Sarri sarà esonerato dal Chelsea dopo la finale di Europa League che si giocherà a Baku contro l’Arsenal. La clamorosa indiscrezione che arriva da Londra costituisce un vero e proprio scossone per il puzzle internazionale delle panchine. Nonostante il terzo posto in campionato che significa qualificazione alla prossima Champions League e la finale conquistata in Europa League, la dirigenza del Chelsea non è soddisfatta del’allenatore toscano, e ha deciso di esonerarlo a fine stagione indipendentemente dal’esito della finale europea.

Il Chelsea ha dunque deciso di mettere alla porta Maurizio Sarri, a sorpresa. Il tecnico ha ancora un contratto fino a giugno 2021, ma il patron Roman Abramovich sta pensando di esonerarlo anche perché il tecnico ha i tifosi contro.

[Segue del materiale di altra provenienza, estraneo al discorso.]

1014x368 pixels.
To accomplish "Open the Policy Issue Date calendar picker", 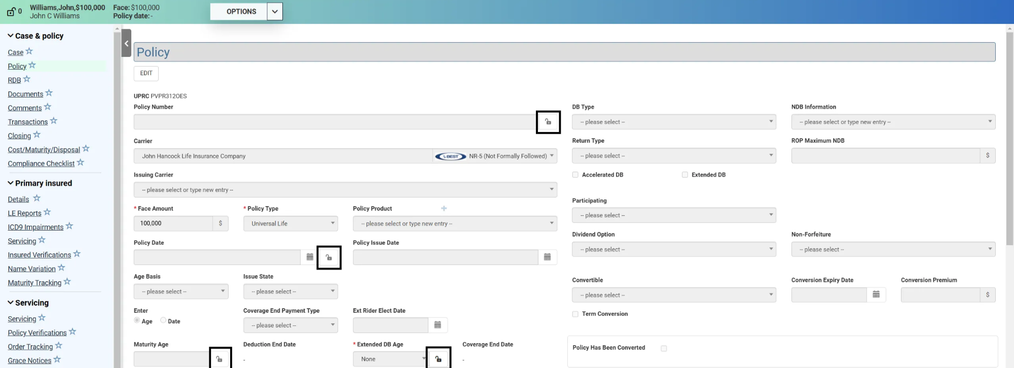I will click(x=547, y=257).
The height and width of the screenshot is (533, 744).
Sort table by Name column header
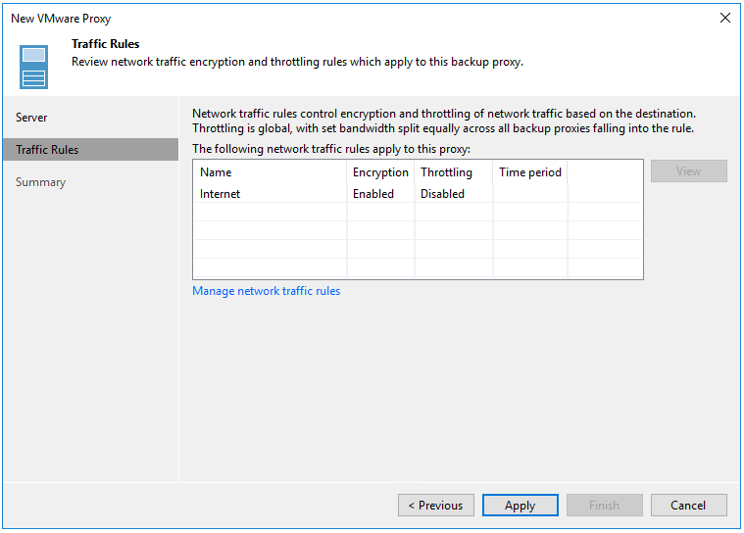(216, 172)
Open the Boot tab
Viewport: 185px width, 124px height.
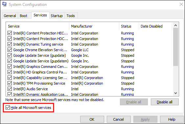[23, 16]
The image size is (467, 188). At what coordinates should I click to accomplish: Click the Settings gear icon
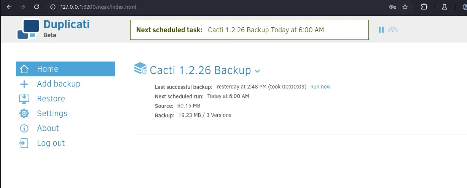(24, 114)
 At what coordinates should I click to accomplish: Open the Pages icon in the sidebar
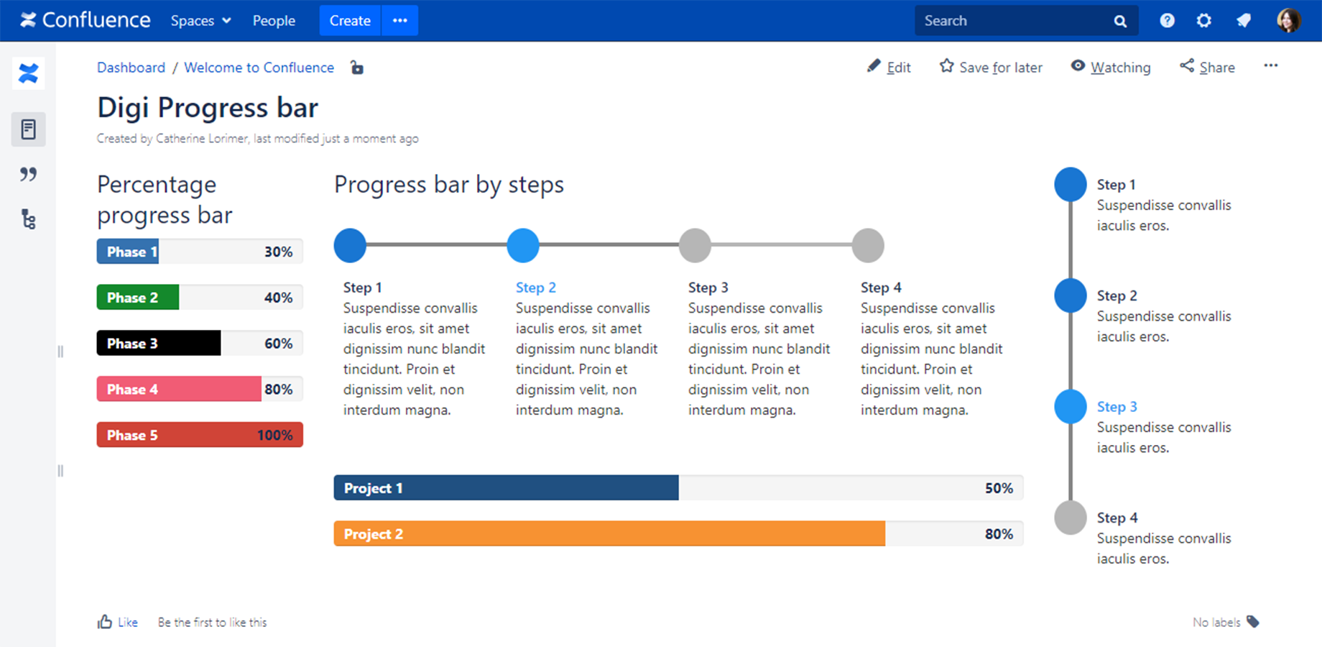pyautogui.click(x=28, y=129)
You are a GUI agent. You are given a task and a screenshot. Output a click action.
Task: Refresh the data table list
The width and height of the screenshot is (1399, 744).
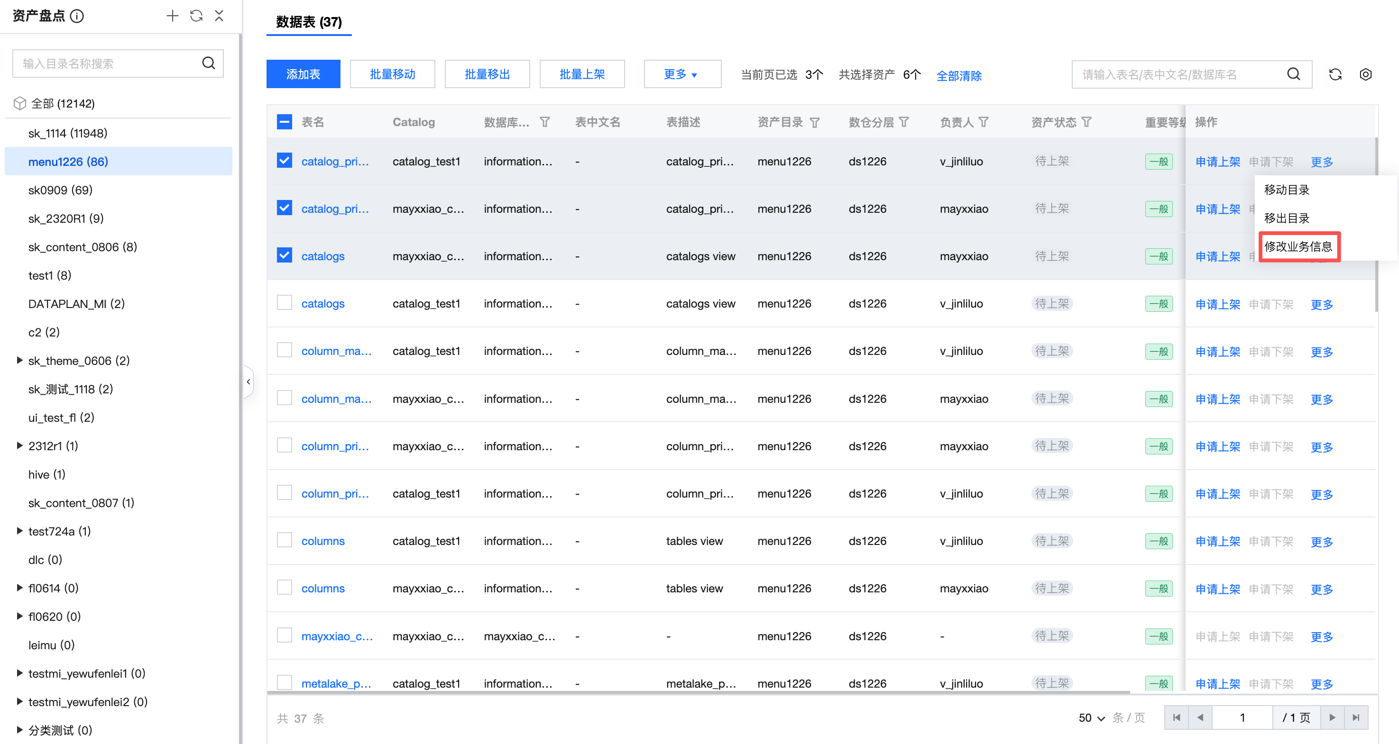(1335, 74)
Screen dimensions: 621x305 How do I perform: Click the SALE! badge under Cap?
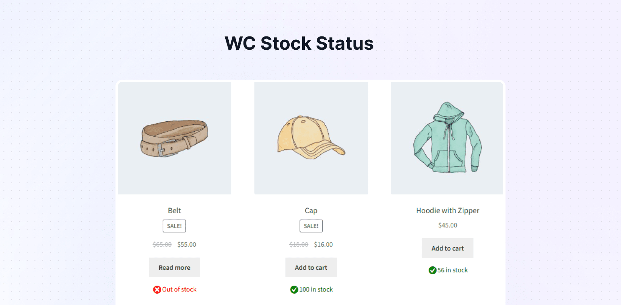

Questa decisione scatenerebbe un valzer di panchine importante. Innanzitutto perchè si libererebbe l’ambita panchina del Chelsea, con Abramovich che non ha ancora deciso a chi affidarla. E soprattutto perchè Sarri potrebbe tornare in Italia, con Milan e Roma alla finestra e molto interessate a ingaggiare un allenatore ormai diventato una certezza di gioco e risultati dopo le esperienze con Napoli e Chelsea. Il problema sarebbe quello dell’ingaggio, considerato che Sarri a Londra guadagna 6 milioni di euro l’anno. La Gazzetta dello Sport, spiega che: “Lo scenario emerso nelle ultime ore è quello di una rimozione dell’allenatore toscano dopo la finale di Europa League con l’Arsenal del 29 maggio. Fino alla partita di Baku, tutto congelato. Dopo, tana libera tutti, con la sensazione condivisa su più fronti che Sarri sarà messo alla porta da vincitore. Le ragioni di questa mossa annunciata non sono sportive. I motivi sono altri: ambientali – una buona fetta di tifo, condizionata da un bombardamento mediatico senza precedenti, è contraria a Sarri – e di natura caratteriale.